I urged my mare faster, and the wind started carrying angry voices to me. Although I couldn’t make out their words, the harsh tones and cadence of people all talking over each other made the hairs on my arms stand at attention.
As I drew closer, harsh black lines on the wall behind the angry crowd became visible. I squinted as I approached, and the lines formed themselves into words.
I finished reading them a full second before their meaning sank into my mind, slowly, like dry soil packed so tightly it was unable to absorb the occasional rain shower in the desert.
When it hit me, I tensed so suddenly that my horse skidded to a stop beneath me, nearly launching me over her neck and onto the ground.
Prince Erix is alive. The Viper is the true heir to Kelvadan.
I murmured the words under my breath, as if that could help me understand how they had come to be here—why anybody would do this .
“The queen has been lying to us!” a voice from the crowd cut through the general chaos, penetrating the storm in my skull.
“She didn’t know!” I shouted.
A hush fell, heavy in the air like the crackle of lightning before a storm. The stillness was only broken by Calix appearing next to me.

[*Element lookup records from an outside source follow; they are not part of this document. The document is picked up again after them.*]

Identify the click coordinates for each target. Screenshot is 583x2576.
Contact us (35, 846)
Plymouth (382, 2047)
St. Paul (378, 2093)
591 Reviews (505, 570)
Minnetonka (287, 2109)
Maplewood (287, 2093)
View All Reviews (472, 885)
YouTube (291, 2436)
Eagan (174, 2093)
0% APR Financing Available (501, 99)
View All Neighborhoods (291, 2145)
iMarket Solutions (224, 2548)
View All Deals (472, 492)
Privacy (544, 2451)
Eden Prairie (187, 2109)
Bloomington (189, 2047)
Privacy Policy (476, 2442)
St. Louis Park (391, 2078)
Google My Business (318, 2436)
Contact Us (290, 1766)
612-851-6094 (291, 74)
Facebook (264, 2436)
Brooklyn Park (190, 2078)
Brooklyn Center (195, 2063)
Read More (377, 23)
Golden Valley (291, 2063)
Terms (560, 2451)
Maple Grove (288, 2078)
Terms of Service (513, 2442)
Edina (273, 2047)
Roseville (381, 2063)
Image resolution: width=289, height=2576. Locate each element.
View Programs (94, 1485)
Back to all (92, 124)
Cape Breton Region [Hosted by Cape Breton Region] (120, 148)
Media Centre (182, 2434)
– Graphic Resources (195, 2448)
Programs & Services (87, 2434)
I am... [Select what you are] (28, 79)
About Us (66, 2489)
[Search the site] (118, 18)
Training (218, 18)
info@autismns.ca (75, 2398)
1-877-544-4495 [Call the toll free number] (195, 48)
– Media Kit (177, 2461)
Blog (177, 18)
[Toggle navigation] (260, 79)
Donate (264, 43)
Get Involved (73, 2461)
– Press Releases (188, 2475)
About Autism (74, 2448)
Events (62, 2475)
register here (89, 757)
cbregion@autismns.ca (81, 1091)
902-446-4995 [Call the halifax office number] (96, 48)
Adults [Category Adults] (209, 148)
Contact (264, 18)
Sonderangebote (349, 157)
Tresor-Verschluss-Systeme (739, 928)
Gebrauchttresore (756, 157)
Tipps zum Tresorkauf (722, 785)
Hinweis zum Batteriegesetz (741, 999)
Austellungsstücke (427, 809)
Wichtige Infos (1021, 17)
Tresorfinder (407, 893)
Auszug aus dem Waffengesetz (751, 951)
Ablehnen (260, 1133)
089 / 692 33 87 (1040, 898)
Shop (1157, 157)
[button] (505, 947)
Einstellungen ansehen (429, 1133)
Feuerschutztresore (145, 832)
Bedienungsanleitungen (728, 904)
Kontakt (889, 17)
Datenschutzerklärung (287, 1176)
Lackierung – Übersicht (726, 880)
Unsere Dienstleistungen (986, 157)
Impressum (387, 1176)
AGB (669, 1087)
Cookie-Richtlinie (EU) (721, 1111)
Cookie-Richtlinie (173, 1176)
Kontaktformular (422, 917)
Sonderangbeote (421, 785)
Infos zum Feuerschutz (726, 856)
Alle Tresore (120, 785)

He looked at me curiously, a calculating look in his eye that reminded me that he was raised a prince, while there was so much about the games of politics I didn’t understand.
I shouldn’t have spoken up, but I couldn’t take my words back now, just like the news getting out that The Viper was Queen Ginevra’s son was irreversible.
Whoever had done this knew the chaos they would unleash—that this would be a rock thrown into a calm pool, causing waves that could not be calmed. They had wanted chaos—the only question was what they stood to gain from it.
“So, it’s true?” A woman from the crowd yelled, stepping forward and setting her hands on her hips.
I swallowed, finding it difficult, as if something sharp and painful were lodged in my throat.
The man I knew under the mask was not the Prince Erix these people referred to—just a man who desperately wanted to shed the weight of being Kelvar’s heir—but I could not lie to them.
Not if I wanted to deserve the sense of belonging they had offered me—belonging that Erix had once offered me, but now seemed more distant every passing minute.